#!/usr/bin/env python
# coding: utf-8

# # Working with Tracery in Python
# 
# By [Allison Parrish](http://www.decontextualize.com)
# 
# This tutorial shows you how to use [Tracery](http://tracery.io) in your Python programs. In particular, it shows a handful of useful patterns for incorporating large amounts of data into your Tracery grammars that would be impractical or inconvenient to do with a Tracery generator on its own.
# 
# Tracery is an easy-to-use but powerful language and toolset for generating text from grammars made by [Kate Compton](http://www.galaxykate.com/). If you're not familiar with how Tracery works, try [the official tutorial](http://www.crystalcodepalace.com/traceryTut.html) or [this tutorial I wrote](http://air.decontextualize.com/tracery/).
# 
# This tutorial is written for Python 3+ and should work also on 2.7.

# ## Simple example
# 
# In order to generate text from a Tracery grammar in Python, you'll need to install the [Tracery Python module](https://pypi.python.org/pypi/tracery). It's easiest to do this with `pip` at the command line, like so:
# 
#     pip install tracery
#     
# (If you get a permissions error, try `pip install --user tracery`.)
# 
# Once you've installed the `tracery` module, try the following example program:

# In[1]:


import tracery
from tracery.modifiers import base_english

# put your grammar here as the value assigned to "rules"
rules = {
    "origin": "#hello.capitalize#, #location#!",
    "hello": ["hello", "greetings", "howdy", "hey"],
    "location": ["world", "solar system", "galaxy", "universe"]
}

grammar = tracery.Grammar(rules) # create a grammar object from the rules
grammar.add_modifiers(base_english) # add pre-programmed modifiers
print(grammar.flatten("#origin#")) # and flatten, starting with origin rule


# This program takes a Tracery grammar (in the form of a Python dictionary) and "flattens" it, printing its output to standard output. You can take the content of a Tracery grammar you've written and paste it into this Python program as the value being assigned to the variable `rules` (unless your Tracery grammar uses some aspect of JSON formatting that works differently in Python, like Unicode escapes). Run the program from the command line (or in the cell above, if you're viewing this in Jupyter Notebook) and you'll get a line of output from your grammar.

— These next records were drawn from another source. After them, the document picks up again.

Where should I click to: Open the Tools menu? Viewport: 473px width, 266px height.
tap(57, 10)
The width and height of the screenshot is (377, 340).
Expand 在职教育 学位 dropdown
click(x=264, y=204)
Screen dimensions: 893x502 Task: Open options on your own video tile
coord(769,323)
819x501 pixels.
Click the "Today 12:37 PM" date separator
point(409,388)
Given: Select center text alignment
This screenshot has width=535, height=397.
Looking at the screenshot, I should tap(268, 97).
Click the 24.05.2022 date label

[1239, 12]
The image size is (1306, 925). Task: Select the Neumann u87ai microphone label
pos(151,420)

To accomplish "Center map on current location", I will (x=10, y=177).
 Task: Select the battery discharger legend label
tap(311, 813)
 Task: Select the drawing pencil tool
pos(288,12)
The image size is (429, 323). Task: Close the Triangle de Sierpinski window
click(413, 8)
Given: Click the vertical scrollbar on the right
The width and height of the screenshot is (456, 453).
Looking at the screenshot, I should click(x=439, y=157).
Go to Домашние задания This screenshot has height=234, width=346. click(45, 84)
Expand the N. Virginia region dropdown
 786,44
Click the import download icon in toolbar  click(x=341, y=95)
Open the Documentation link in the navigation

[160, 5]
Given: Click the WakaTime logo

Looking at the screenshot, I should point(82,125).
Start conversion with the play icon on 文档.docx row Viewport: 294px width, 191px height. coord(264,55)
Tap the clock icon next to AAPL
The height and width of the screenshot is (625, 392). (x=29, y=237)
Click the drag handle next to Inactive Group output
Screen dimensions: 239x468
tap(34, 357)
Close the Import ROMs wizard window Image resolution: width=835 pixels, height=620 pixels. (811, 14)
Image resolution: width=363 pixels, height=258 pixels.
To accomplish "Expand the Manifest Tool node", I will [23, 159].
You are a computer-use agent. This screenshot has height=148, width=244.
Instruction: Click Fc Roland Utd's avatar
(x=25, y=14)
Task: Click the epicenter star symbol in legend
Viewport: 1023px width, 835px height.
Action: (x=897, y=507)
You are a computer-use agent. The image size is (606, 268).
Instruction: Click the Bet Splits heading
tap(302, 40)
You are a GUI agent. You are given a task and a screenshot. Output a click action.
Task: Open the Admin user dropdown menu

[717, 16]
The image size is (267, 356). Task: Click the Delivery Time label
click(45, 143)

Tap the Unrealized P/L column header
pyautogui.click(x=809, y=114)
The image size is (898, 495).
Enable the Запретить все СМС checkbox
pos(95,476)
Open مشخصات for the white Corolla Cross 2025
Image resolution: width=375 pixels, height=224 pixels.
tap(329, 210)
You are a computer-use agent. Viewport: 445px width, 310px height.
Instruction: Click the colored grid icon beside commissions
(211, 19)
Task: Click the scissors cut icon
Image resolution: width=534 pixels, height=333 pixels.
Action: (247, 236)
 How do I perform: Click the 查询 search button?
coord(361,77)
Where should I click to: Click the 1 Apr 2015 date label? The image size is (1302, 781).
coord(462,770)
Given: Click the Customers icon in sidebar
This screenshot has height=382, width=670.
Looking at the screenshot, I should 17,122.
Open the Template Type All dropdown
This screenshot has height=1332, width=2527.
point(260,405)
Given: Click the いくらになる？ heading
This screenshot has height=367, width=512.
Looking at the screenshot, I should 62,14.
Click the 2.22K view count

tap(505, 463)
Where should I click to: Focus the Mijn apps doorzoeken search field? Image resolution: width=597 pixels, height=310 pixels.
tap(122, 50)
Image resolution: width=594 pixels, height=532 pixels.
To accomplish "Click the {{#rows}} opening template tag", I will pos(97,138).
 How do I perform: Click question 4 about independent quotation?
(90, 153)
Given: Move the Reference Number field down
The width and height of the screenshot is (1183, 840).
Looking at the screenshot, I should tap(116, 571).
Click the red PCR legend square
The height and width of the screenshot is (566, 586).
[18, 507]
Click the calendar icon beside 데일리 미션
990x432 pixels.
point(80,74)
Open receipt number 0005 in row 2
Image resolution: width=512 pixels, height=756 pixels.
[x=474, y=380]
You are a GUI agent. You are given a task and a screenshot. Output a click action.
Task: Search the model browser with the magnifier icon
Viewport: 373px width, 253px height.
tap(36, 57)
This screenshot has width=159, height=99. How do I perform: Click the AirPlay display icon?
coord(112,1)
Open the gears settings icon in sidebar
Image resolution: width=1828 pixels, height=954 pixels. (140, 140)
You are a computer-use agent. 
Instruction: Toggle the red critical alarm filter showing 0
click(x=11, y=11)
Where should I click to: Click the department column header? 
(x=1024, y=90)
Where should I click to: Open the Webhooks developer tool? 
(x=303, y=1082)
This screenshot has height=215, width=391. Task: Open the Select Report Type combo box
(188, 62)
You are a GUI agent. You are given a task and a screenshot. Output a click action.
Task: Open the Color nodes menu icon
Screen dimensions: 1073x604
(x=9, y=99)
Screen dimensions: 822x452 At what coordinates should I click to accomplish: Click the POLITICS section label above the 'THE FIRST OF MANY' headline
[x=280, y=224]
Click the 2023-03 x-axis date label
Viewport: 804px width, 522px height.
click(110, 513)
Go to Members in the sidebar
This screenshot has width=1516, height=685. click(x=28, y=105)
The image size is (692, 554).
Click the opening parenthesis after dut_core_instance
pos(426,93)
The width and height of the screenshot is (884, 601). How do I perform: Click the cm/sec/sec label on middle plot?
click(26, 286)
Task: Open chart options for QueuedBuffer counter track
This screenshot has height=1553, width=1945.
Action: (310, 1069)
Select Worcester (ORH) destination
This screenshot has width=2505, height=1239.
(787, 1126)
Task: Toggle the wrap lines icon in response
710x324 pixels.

# ## Reading a Tracery grammar from a JSON file
# 
# You may already have a set of Tracery grammar files that you want to generate from, or don't want to cut-and-paste the grammar into your Python script. If this is the case, no problem! You can use Python's `json` library to load any file containing a Tracery grammar from a JSON file. The program below shows how this works.
# 
# Included is a sample grammar called `test-grammar.json`. Let's have a look.

# In[2]:


get_ipython().system('cat test-grammar.json')


# Python's `json` module provides functions for reading JSON-formatted data into Python as Python data structures, and exporting Python data structures to JSON format. The `.loads()` function from the module parses a string containing JSON-formatted data and returns the corresponding Python data structure (a dictionary or a list).

# In[3]:


import tracery
from tracery.modifiers import base_english
import json

# use json.loads() and open() to read in a JSON file as a Python data structure
rules = json.loads(open("test-grammar.json").read())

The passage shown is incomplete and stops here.